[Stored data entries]
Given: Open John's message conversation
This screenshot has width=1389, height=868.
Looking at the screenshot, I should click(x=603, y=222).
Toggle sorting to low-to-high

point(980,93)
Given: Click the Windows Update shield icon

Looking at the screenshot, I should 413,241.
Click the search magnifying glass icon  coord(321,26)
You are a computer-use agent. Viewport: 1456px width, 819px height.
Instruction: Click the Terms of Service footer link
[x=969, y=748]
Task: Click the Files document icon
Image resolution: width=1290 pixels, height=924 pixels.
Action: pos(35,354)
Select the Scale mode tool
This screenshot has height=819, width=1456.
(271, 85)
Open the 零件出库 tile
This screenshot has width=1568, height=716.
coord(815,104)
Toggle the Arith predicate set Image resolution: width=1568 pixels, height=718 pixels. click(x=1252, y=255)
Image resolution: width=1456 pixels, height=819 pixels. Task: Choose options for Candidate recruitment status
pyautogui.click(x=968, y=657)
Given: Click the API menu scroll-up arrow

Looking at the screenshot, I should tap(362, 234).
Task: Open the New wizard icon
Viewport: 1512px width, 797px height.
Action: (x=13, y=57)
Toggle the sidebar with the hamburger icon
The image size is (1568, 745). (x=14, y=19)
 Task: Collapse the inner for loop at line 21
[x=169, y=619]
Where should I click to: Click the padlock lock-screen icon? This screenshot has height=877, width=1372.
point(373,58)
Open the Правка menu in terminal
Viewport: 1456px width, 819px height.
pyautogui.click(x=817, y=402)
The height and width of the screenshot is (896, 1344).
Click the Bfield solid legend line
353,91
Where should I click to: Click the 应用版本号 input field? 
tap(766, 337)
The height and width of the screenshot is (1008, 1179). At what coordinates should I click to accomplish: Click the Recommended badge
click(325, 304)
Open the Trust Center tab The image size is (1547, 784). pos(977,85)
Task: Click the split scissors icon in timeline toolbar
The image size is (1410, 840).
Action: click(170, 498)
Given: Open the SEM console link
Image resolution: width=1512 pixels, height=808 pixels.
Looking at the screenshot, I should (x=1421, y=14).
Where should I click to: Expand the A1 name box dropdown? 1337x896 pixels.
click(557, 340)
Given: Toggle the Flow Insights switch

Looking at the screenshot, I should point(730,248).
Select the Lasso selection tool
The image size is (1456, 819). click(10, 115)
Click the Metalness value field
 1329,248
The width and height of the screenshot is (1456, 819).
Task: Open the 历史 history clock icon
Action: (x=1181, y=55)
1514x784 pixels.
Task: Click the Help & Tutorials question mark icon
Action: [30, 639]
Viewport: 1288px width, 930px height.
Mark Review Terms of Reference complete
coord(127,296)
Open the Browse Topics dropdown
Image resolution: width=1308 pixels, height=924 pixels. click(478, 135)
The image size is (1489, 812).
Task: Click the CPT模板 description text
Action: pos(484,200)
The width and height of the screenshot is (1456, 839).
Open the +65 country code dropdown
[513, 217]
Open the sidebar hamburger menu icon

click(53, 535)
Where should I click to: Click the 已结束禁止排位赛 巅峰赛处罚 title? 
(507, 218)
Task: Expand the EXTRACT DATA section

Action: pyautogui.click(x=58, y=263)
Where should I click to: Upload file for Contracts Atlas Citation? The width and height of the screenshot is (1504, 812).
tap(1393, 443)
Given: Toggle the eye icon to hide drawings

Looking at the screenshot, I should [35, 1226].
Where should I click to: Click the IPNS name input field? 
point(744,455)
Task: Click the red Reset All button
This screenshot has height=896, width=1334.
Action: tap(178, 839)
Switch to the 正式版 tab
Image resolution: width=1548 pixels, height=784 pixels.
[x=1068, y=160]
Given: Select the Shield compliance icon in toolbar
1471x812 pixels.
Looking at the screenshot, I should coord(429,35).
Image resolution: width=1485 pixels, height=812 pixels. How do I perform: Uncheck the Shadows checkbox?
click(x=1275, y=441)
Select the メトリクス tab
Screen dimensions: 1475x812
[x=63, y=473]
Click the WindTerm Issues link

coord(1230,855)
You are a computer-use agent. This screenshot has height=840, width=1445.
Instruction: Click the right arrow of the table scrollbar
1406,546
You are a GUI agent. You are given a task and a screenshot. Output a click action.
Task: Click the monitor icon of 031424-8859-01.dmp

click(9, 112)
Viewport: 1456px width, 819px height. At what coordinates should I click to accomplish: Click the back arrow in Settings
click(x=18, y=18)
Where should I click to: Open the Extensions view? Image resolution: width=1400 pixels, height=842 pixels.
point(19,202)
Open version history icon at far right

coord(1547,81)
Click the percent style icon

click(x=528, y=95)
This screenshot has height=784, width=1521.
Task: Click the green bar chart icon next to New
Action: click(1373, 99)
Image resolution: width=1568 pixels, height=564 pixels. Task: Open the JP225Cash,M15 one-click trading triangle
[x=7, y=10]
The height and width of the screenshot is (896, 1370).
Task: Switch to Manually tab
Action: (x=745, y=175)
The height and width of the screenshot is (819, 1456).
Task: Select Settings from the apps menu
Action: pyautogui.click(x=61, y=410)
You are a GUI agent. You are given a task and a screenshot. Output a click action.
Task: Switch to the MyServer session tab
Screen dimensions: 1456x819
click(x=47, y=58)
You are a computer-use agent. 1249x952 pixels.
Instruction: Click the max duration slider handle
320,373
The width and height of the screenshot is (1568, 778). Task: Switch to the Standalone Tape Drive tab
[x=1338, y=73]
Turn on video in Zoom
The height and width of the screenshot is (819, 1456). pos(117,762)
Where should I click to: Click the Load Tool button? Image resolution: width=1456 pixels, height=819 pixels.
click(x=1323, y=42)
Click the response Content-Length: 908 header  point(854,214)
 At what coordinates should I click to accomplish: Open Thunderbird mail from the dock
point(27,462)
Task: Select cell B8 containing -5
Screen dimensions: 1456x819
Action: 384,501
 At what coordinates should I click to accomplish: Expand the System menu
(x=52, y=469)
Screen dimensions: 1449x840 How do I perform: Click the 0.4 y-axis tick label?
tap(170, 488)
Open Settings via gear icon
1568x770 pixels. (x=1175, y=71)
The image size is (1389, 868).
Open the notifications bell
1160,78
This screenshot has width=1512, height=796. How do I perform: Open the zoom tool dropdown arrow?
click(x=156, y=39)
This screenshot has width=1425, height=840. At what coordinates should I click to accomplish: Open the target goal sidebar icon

◆ **Aim of the task**: Please give all of the entries again, exactly as written.

◆ **Reply to the exercise**:
Given: Open John's message conversation
This screenshot has width=1389, height=868.
Looking at the screenshot, I should click(x=603, y=222).
Toggle sorting to low-to-high

point(980,93)
Given: Click the Windows Update shield icon

Looking at the screenshot, I should 413,241.
Click the search magnifying glass icon  coord(321,26)
You are a computer-use agent. Viewport: 1456px width, 819px height.
Instruction: Click the Terms of Service footer link
[x=969, y=748]
Task: Click the Files document icon
Image resolution: width=1290 pixels, height=924 pixels.
Action: pos(35,354)
Select the Scale mode tool
This screenshot has height=819, width=1456.
(271, 85)
Open the 零件出库 tile
This screenshot has width=1568, height=716.
coord(815,104)
Toggle the Arith predicate set Image resolution: width=1568 pixels, height=718 pixels. click(x=1252, y=255)
Image resolution: width=1456 pixels, height=819 pixels. Task: Choose options for Candidate recruitment status
pyautogui.click(x=968, y=657)
Given: Click the API menu scroll-up arrow

Looking at the screenshot, I should tap(362, 234).
Task: Open the New wizard icon
Viewport: 1512px width, 797px height.
Action: (x=13, y=57)
Toggle the sidebar with the hamburger icon
The image size is (1568, 745). (x=14, y=19)
 Task: Collapse the inner for loop at line 21
[x=169, y=619]
Where should I click to: Click the padlock lock-screen icon? This screenshot has height=877, width=1372.
point(373,58)
Open the Правка menu in terminal
Viewport: 1456px width, 819px height.
pyautogui.click(x=817, y=402)
The height and width of the screenshot is (896, 1344).
Click the Bfield solid legend line
353,91
Where should I click to: Click the 应用版本号 input field? 
tap(766, 337)
The height and width of the screenshot is (1008, 1179). At what coordinates should I click to accomplish: Click the Recommended badge
click(325, 304)
Open the Trust Center tab The image size is (1547, 784). pos(977,85)
Task: Click the split scissors icon in timeline toolbar
The image size is (1410, 840).
Action: click(170, 498)
Given: Open the SEM console link
Image resolution: width=1512 pixels, height=808 pixels.
Looking at the screenshot, I should (x=1421, y=14).
Where should I click to: Expand the A1 name box dropdown? 1337x896 pixels.
click(557, 340)
Given: Toggle the Flow Insights switch

Looking at the screenshot, I should point(730,248).
Select the Lasso selection tool
The image size is (1456, 819). click(10, 115)
Click the Metalness value field
 1329,248
The width and height of the screenshot is (1456, 819).
Task: Open the 历史 history clock icon
Action: (x=1181, y=55)
1514x784 pixels.
Task: Click the Help & Tutorials question mark icon
Action: [30, 639]
Viewport: 1288px width, 930px height.
Mark Review Terms of Reference complete
coord(127,296)
Open the Browse Topics dropdown
Image resolution: width=1308 pixels, height=924 pixels. click(478, 135)
The image size is (1489, 812).
Task: Click the CPT模板 description text
Action: pos(484,200)
The width and height of the screenshot is (1456, 839).
Open the +65 country code dropdown
[513, 217]
Open the sidebar hamburger menu icon

click(53, 535)
Where should I click to: Click the 已结束禁止排位赛 巅峰赛处罚 title? 
(507, 218)
Task: Expand the EXTRACT DATA section

Action: pyautogui.click(x=58, y=263)
Where should I click to: Upload file for Contracts Atlas Citation? The width and height of the screenshot is (1504, 812).
tap(1393, 443)
Given: Toggle the eye icon to hide drawings

Looking at the screenshot, I should [35, 1226].
Where should I click to: Click the IPNS name input field? 
point(744,455)
Task: Click the red Reset All button
This screenshot has height=896, width=1334.
Action: tap(178, 839)
Switch to the 正式版 tab
Image resolution: width=1548 pixels, height=784 pixels.
[x=1068, y=160]
Given: Select the Shield compliance icon in toolbar
1471x812 pixels.
Looking at the screenshot, I should coord(429,35).
Image resolution: width=1485 pixels, height=812 pixels. How do I perform: Uncheck the Shadows checkbox?
click(x=1275, y=441)
Select the メトリクス tab
Screen dimensions: 1475x812
[x=63, y=473]
Click the WindTerm Issues link

coord(1230,855)
You are a computer-use agent. This screenshot has height=840, width=1445.
Instruction: Click the right arrow of the table scrollbar
1406,546
You are a GUI agent. You are given a task and a screenshot. Output a click action.
Task: Click the monitor icon of 031424-8859-01.dmp

click(9, 112)
Viewport: 1456px width, 819px height. At what coordinates should I click to accomplish: Click the back arrow in Settings
click(x=18, y=18)
Where should I click to: Open the Extensions view? Image resolution: width=1400 pixels, height=842 pixels.
point(19,202)
Open version history icon at far right

coord(1547,81)
Click the percent style icon

click(x=528, y=95)
This screenshot has height=784, width=1521.
Task: Click the green bar chart icon next to New
Action: click(1373, 99)
Image resolution: width=1568 pixels, height=564 pixels. Task: Open the JP225Cash,M15 one-click trading triangle
[x=7, y=10]
The height and width of the screenshot is (896, 1370).
Task: Switch to Manually tab
Action: (x=745, y=175)
The height and width of the screenshot is (819, 1456).
Task: Select Settings from the apps menu
Action: pyautogui.click(x=61, y=410)
You are a GUI agent. You are given a task and a screenshot. Output a click action.
Task: Switch to the MyServer session tab
Screen dimensions: 1456x819
click(x=47, y=58)
You are a computer-use agent. 1249x952 pixels.
Instruction: Click the max duration slider handle
320,373
The width and height of the screenshot is (1568, 778). Task: Switch to the Standalone Tape Drive tab
[x=1338, y=73]
Turn on video in Zoom
The height and width of the screenshot is (819, 1456). pos(117,762)
Where should I click to: Click the Load Tool button? Image resolution: width=1456 pixels, height=819 pixels.
click(x=1323, y=42)
Click the response Content-Length: 908 header  point(854,214)
 At what coordinates should I click to accomplish: Open Thunderbird mail from the dock
point(27,462)
Task: Select cell B8 containing -5
Screen dimensions: 1456x819
Action: 384,501
 At what coordinates should I click to accomplish: Expand the System menu
(x=52, y=469)
Screen dimensions: 1449x840 How do I perform: Click the 0.4 y-axis tick label?
tap(170, 488)
Open Settings via gear icon
1568x770 pixels. (x=1175, y=71)
The image size is (1389, 868).
Open the notifications bell
1160,78
This screenshot has width=1512, height=796. How do I perform: Open the zoom tool dropdown arrow?
click(x=156, y=39)
This screenshot has width=1425, height=840. At what coordinates should I click to accomplish: Open the target goal sidebar icon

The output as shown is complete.